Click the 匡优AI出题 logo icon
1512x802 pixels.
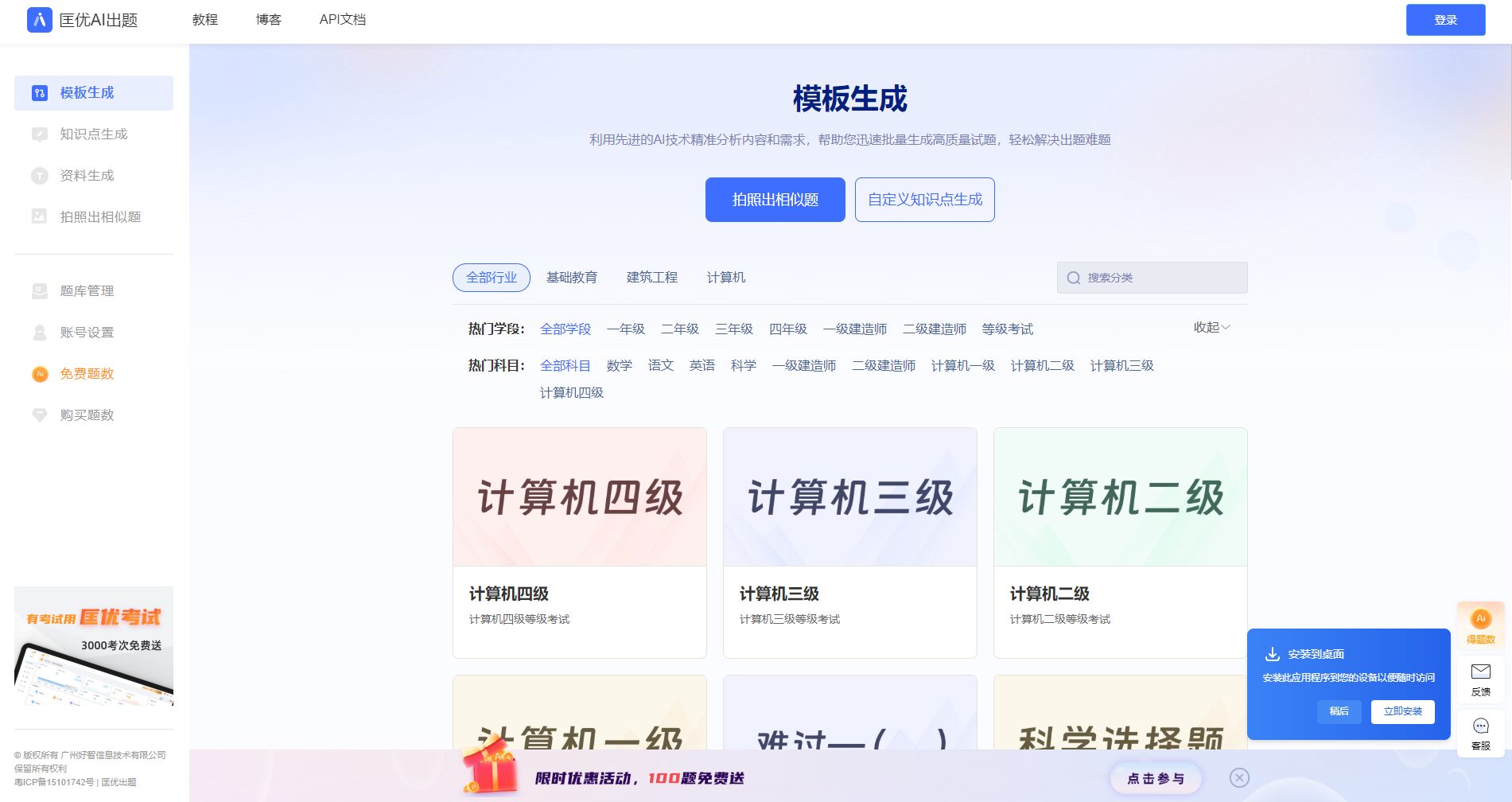39,20
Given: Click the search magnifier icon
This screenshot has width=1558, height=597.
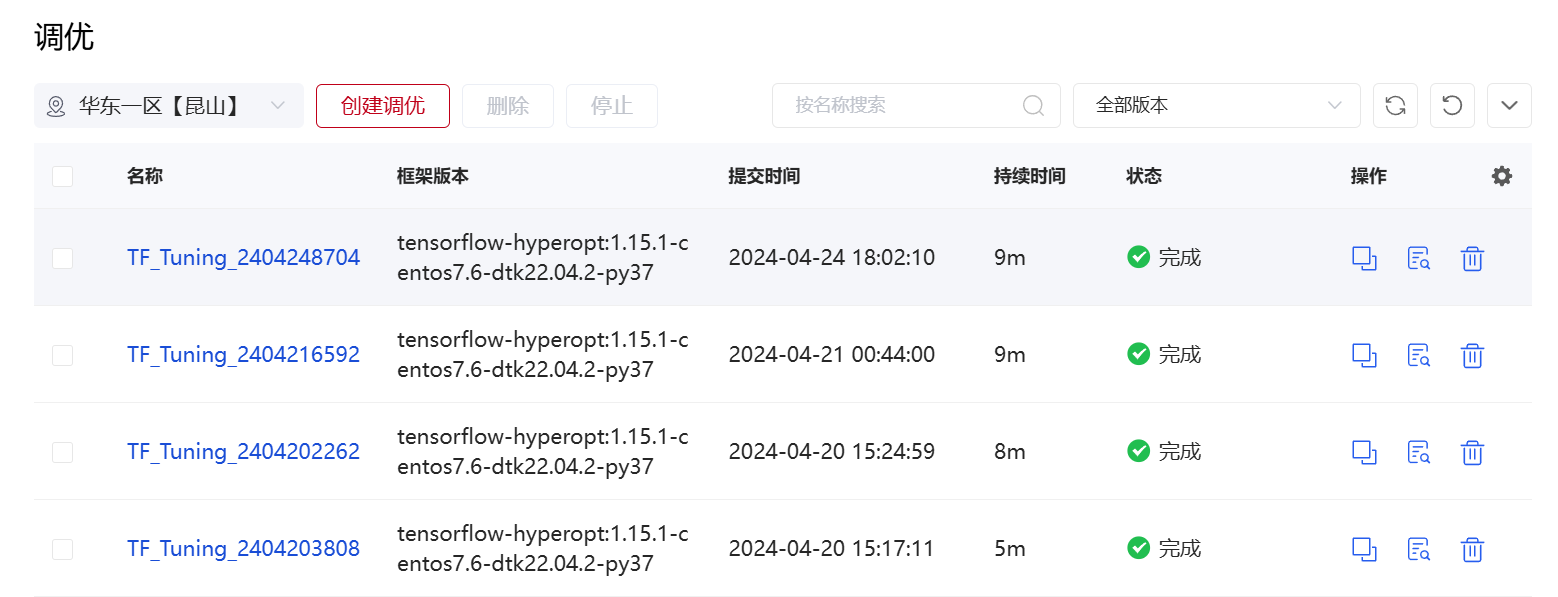Looking at the screenshot, I should point(1033,106).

__Work instructions__:
Taking the entries as a whole, work out how many lines contain the string "Click". Respond with only the number.

__Solution to this exercise__:
2